§ Input for this task
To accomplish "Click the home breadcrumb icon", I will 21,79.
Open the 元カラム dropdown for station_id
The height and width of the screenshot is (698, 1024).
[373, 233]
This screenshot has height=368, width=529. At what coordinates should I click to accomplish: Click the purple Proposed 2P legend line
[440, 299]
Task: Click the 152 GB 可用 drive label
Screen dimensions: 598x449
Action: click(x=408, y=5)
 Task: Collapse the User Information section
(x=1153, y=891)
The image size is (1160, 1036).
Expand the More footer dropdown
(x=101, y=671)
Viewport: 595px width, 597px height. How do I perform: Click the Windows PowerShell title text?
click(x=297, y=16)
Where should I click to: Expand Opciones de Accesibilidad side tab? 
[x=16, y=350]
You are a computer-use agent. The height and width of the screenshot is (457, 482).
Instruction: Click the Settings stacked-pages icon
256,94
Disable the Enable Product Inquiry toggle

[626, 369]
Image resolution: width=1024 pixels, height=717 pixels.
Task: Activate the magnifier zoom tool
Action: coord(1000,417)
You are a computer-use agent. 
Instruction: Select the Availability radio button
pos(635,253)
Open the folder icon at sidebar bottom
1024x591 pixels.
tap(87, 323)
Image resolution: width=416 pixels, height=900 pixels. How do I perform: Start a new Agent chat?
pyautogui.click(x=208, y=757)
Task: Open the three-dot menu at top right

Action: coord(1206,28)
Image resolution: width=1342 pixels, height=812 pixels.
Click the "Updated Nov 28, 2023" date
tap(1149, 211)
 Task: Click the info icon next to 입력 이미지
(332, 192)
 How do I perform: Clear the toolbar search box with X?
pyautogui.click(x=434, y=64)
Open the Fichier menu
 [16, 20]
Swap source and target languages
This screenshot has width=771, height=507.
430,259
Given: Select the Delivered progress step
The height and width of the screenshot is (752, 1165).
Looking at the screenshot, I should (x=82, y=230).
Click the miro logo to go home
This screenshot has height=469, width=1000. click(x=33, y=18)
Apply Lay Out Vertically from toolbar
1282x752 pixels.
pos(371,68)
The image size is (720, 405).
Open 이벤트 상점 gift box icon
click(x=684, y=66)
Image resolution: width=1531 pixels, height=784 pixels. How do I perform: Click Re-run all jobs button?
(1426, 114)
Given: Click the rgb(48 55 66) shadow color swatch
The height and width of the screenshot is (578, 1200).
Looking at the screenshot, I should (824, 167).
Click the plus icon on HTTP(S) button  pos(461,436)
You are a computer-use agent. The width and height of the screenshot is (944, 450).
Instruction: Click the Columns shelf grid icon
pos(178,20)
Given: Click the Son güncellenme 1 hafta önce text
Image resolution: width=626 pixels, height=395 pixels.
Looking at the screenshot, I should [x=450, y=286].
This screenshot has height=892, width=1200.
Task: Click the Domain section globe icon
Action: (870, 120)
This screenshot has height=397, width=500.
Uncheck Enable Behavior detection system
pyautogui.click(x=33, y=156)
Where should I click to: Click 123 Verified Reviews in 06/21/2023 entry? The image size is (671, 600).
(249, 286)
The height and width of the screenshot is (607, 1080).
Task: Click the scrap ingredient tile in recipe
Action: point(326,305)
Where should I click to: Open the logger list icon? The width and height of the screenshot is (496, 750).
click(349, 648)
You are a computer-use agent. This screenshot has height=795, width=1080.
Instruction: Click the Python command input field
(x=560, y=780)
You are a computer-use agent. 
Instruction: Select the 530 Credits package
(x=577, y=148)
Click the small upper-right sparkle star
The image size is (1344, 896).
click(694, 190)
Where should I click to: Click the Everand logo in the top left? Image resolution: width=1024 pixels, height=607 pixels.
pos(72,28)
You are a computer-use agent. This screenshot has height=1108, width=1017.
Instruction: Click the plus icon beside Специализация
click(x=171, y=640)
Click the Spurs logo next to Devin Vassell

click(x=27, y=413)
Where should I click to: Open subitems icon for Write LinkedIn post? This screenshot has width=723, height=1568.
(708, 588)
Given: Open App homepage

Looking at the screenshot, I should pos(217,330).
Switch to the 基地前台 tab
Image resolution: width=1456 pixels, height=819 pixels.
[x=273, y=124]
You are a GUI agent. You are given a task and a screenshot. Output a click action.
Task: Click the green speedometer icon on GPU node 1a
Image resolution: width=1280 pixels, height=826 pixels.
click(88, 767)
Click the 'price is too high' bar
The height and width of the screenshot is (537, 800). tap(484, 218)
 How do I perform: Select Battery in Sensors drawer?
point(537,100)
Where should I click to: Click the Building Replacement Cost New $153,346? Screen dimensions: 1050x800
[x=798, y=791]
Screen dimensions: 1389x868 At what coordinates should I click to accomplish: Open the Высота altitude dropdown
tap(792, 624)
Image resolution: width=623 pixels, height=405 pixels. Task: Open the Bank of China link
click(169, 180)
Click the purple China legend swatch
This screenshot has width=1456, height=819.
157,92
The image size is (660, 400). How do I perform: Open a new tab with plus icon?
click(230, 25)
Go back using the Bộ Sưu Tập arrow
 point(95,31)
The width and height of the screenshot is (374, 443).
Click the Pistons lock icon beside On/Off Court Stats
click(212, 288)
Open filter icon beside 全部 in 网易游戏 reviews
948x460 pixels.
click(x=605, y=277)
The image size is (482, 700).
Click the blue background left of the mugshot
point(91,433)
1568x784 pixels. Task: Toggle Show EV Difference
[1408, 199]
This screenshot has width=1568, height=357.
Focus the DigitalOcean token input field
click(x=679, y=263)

§ Required work
For this exercise, gather every line of the data that contains the word "computer".

§ Response box
You are a computer-use agent. The height and width of the screenshot is (457, 482).
You are a computer-use agent. 
You are a computer-use agent. The width and height of the screenshot is (944, 450).
You are a computer-use agent. This screenshot has height=795, width=1080.
You are a computer-use agent. 
You are a computer-use agent. This screenshot has height=1108, width=1017.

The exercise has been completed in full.